For anyone interested in having a large family, or allowing God to determine the size of their family, this can be a serious health threat. So much so, that many OBs will strongly urge/pressure a lady having her third (or more) C-section to consent to having tubal ligation during the delivery, and medically speaking, I can certainly see their point. The mistake was to perform what was most likely an unnecessary surgery to begin with. I can right now think of probably a dozen or more ladies who all have three children after three C-sections, and who no longer can have kids although they would have loved to have more. It is such a sad state to be in.

I found the following article very shocking, but also informative.


Dangerous delivery shows peril of multiple C-sections

The worst surgical case of my residency came when we delivered my patient's baby by cesarean - her ninth cesarean birth.

The baby came out fine, but for the mother we suspected one of most feared complications in obstetrics - that her placenta had burrowed deep into the muscle of the uterus.

To get oxygen and nutrients to the fetus, the placenta needs to attach just a few millimeters deep into the uterus. We worried that hers had gone much farther and might eat through the entire thickness of the uterus, keeping it from shrinking back to its normal size after delivery and causing a massive hemorrhage.

We gave a gentle tug on the umbilical cord. Usually the placenta peels off with such gentle pulling, but hers remained stuck - an ominous sign.

The case points out a fundamental truth about surgical delivery: a first cesarean for most women leads to a cesarean with every pregnancy. And while a first section is quick, easy to perform, and rarely complicated, each repeat surgery carries greater risk.

More and more women are finding themselves on the C-section path. Almost one in three babies was delivered by cesarean in 2007, the most recent year for which data are available, an increase of more than 50 percent from a decade earlier.

At the same time, it's becoming harder for mothers to avoid repeat surgery. The number of vaginal births after a C-section fell by two-thirds, to fewer than 10 percent, over the same time period. This year, the National Institutes of Health estimated that since 1996, one-third of hospitals and one-half of doctors who offered vaginal births after a C-section no longer do so.

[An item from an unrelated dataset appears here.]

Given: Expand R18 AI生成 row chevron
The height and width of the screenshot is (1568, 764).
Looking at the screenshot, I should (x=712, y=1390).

"There can be tremendous morbidity after three or four or five prior cesarean deliveries," said Gary Cunningham, an OB-GYN professor and former department chair at Southwestern Medical School in Dallas, who chaired the NIH panel.

"Women need to be counseled appropriately and accurately so that they can make an informed decision," Cunningham said. "But this doesn't do much good if she cannot find an obstetrician or hospital that will allow a trial of labor."

Repeat C-sections pose more risk than a first section for many reasons. One factor concerns anatomy. When a doctor performs a first cesarean, the layers of tissue look and feel very different from each other. These visual cues and textures guide the surgeon, indicating exactly where to cut.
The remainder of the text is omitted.